── Data for this exercise
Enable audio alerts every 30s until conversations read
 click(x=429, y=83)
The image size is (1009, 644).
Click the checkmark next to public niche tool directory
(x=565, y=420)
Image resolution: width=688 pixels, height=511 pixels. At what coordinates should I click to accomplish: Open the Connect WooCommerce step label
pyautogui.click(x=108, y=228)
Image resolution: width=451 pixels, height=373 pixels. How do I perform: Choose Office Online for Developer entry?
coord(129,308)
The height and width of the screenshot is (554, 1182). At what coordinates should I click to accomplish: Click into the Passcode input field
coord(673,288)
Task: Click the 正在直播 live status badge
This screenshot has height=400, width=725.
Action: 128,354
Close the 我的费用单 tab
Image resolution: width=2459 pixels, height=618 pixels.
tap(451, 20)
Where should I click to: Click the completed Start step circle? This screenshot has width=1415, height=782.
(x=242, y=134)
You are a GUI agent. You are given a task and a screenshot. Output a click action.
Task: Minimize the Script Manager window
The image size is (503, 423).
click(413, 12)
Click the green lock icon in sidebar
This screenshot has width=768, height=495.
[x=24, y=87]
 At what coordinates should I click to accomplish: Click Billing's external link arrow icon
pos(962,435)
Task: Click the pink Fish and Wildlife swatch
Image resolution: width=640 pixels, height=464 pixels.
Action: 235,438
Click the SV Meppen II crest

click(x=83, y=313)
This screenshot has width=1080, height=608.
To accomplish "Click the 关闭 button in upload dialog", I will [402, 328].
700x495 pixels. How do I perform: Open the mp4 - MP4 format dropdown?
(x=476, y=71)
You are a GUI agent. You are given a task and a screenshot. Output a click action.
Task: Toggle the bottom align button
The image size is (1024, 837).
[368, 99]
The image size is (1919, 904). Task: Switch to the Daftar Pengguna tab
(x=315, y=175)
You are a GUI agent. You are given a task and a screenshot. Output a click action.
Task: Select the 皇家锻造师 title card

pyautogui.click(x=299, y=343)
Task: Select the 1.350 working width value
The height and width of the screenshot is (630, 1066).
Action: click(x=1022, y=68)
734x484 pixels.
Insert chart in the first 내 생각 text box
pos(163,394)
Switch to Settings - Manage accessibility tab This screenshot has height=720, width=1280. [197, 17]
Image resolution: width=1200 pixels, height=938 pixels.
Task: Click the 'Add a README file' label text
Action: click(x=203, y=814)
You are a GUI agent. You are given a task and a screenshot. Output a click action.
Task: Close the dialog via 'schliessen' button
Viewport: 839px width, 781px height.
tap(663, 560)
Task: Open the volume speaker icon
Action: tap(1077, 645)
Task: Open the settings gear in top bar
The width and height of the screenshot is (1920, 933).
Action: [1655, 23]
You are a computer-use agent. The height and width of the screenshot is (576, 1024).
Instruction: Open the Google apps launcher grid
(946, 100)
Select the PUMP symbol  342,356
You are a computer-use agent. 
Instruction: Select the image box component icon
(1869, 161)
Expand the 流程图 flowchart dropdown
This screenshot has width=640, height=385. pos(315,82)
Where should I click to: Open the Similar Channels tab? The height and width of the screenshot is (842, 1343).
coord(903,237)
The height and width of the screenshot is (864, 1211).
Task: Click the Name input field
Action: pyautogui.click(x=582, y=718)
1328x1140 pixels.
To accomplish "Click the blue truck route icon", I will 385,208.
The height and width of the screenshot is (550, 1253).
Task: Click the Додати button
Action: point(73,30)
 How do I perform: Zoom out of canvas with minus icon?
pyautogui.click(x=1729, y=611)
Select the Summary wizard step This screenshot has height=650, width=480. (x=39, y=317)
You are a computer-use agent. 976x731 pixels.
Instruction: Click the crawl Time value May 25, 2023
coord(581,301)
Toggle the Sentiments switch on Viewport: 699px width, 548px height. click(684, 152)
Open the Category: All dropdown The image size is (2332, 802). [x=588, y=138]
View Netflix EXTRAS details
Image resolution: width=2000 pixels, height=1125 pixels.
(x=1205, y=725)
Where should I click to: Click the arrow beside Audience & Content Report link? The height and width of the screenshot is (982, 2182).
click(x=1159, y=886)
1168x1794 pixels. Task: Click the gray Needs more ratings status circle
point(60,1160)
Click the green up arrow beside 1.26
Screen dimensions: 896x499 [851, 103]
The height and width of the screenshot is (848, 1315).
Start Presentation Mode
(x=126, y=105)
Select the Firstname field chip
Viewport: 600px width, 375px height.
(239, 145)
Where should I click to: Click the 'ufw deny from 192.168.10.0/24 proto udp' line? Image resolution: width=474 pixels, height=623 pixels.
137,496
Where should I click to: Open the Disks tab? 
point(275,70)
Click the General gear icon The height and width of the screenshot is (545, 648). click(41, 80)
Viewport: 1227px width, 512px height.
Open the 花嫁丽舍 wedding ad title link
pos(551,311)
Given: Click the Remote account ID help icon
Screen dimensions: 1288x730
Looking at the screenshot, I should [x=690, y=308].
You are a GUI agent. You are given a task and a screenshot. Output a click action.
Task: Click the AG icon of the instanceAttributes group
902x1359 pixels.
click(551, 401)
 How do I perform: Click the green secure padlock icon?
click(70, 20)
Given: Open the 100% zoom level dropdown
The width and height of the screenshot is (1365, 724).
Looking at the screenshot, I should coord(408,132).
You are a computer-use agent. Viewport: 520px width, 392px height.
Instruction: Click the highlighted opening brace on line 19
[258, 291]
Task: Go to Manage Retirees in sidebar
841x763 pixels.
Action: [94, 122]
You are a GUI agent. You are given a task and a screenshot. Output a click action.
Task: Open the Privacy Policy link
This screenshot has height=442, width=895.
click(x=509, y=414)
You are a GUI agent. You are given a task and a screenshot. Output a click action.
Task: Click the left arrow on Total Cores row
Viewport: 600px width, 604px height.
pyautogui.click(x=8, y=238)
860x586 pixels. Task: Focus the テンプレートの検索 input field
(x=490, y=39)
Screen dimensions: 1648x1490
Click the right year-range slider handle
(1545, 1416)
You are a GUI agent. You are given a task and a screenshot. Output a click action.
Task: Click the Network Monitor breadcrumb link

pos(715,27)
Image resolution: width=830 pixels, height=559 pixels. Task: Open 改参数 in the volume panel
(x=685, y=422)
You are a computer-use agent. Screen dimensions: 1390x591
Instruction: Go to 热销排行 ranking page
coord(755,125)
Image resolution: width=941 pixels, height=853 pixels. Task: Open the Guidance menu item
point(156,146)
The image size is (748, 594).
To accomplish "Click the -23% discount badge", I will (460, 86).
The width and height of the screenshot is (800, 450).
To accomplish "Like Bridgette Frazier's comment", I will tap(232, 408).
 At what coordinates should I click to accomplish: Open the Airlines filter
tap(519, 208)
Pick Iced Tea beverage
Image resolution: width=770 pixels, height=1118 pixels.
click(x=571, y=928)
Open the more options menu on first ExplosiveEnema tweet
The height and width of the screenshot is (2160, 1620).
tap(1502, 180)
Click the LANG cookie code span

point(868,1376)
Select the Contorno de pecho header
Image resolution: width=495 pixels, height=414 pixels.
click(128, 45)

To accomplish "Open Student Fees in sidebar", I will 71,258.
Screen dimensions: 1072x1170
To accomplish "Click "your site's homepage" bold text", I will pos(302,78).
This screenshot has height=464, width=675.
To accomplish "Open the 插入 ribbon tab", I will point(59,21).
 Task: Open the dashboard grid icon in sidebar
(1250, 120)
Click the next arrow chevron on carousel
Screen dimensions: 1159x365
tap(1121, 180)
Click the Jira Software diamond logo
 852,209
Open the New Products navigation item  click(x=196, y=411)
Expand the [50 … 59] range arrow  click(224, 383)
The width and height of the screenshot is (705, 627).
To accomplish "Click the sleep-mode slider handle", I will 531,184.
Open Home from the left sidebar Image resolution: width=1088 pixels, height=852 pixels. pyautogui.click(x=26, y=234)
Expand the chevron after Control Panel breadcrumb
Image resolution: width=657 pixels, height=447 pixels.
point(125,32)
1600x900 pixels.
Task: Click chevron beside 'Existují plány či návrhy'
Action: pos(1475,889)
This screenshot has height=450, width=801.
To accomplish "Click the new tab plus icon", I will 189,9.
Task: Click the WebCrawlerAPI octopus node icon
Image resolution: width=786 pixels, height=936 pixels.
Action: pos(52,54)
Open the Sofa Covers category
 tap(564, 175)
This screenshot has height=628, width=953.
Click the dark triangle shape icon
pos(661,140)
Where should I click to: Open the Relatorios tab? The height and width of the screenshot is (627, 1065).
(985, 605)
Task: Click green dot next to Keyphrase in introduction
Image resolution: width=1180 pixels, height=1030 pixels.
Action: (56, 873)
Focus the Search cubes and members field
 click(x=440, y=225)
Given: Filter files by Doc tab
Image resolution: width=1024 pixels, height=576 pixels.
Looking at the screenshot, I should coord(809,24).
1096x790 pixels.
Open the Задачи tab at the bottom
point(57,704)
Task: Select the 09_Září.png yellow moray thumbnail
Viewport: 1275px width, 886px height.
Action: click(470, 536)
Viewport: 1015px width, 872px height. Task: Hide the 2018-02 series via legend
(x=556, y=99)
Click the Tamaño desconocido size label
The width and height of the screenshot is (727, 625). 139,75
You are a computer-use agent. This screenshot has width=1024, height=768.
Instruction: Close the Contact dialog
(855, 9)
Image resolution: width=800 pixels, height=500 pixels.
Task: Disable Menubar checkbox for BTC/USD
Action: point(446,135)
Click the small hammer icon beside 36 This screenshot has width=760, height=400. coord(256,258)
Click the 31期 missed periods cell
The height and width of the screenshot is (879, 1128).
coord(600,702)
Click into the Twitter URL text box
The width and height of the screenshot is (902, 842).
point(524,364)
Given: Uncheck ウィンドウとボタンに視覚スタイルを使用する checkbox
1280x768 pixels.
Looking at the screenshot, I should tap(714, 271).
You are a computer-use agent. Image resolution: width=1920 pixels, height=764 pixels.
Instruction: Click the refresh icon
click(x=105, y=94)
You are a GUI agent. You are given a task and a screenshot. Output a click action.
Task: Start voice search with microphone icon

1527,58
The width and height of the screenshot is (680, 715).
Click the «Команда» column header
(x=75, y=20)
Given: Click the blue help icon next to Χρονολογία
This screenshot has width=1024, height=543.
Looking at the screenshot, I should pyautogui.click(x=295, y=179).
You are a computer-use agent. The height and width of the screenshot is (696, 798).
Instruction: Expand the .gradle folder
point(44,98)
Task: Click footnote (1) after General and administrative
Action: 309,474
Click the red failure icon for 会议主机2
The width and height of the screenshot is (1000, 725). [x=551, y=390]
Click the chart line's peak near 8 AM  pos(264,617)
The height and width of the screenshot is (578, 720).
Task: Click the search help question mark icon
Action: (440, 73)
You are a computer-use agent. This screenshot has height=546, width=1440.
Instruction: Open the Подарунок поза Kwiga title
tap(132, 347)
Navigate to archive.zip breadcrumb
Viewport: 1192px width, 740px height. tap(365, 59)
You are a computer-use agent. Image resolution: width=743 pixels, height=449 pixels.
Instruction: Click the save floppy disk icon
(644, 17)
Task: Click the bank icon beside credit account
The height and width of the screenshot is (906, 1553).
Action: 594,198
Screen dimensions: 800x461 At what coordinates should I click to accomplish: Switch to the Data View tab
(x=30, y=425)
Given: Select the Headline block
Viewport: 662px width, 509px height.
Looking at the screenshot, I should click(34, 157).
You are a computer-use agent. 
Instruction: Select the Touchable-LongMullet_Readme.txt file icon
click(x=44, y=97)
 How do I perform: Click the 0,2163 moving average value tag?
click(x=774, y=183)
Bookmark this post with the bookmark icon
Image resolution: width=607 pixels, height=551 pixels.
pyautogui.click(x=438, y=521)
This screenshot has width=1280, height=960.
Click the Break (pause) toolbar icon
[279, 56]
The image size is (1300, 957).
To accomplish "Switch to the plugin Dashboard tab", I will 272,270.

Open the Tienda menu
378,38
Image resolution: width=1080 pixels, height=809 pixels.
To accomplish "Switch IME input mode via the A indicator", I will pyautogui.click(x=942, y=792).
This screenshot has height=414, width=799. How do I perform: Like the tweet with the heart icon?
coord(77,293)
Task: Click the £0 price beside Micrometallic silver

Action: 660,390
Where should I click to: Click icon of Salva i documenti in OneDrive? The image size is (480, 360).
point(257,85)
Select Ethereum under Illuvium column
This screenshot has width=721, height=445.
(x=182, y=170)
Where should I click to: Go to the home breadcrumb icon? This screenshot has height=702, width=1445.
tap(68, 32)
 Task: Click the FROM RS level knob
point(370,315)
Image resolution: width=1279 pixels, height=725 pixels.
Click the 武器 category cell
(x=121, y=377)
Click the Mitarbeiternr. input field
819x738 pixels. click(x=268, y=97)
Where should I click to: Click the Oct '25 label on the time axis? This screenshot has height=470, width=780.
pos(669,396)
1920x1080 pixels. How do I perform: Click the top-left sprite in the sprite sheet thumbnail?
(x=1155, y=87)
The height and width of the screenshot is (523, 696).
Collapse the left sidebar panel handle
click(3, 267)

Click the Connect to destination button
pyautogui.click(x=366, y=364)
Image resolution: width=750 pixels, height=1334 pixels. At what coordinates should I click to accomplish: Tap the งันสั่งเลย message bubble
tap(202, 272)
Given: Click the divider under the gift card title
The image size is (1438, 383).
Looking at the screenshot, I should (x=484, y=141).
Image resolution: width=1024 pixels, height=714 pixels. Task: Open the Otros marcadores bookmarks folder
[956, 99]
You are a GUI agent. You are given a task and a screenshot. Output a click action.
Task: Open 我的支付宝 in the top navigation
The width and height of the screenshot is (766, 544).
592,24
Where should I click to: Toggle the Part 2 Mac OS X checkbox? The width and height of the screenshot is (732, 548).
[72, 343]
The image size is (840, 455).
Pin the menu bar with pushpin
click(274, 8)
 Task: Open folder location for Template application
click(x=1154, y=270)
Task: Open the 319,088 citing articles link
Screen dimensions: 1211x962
────
With the line that has "Instruction: Close the Contact dialog" as the first and the line that has "Given: Uncheck ウィンドウとボタンに視覚スタイルを使用する checkbox" as the last, repeat exactly that run of lines above and no more.

#### Your solution
Instruction: Close the Contact dialog
(855, 9)
Image resolution: width=800 pixels, height=500 pixels.
Task: Disable Menubar checkbox for BTC/USD
Action: point(446,135)
Click the small hammer icon beside 36 This screenshot has width=760, height=400. coord(256,258)
Click the 31期 missed periods cell
The height and width of the screenshot is (879, 1128).
coord(600,702)
Click into the Twitter URL text box
The width and height of the screenshot is (902, 842).
point(524,364)
Given: Uncheck ウィンドウとボタンに視覚スタイルを使用する checkbox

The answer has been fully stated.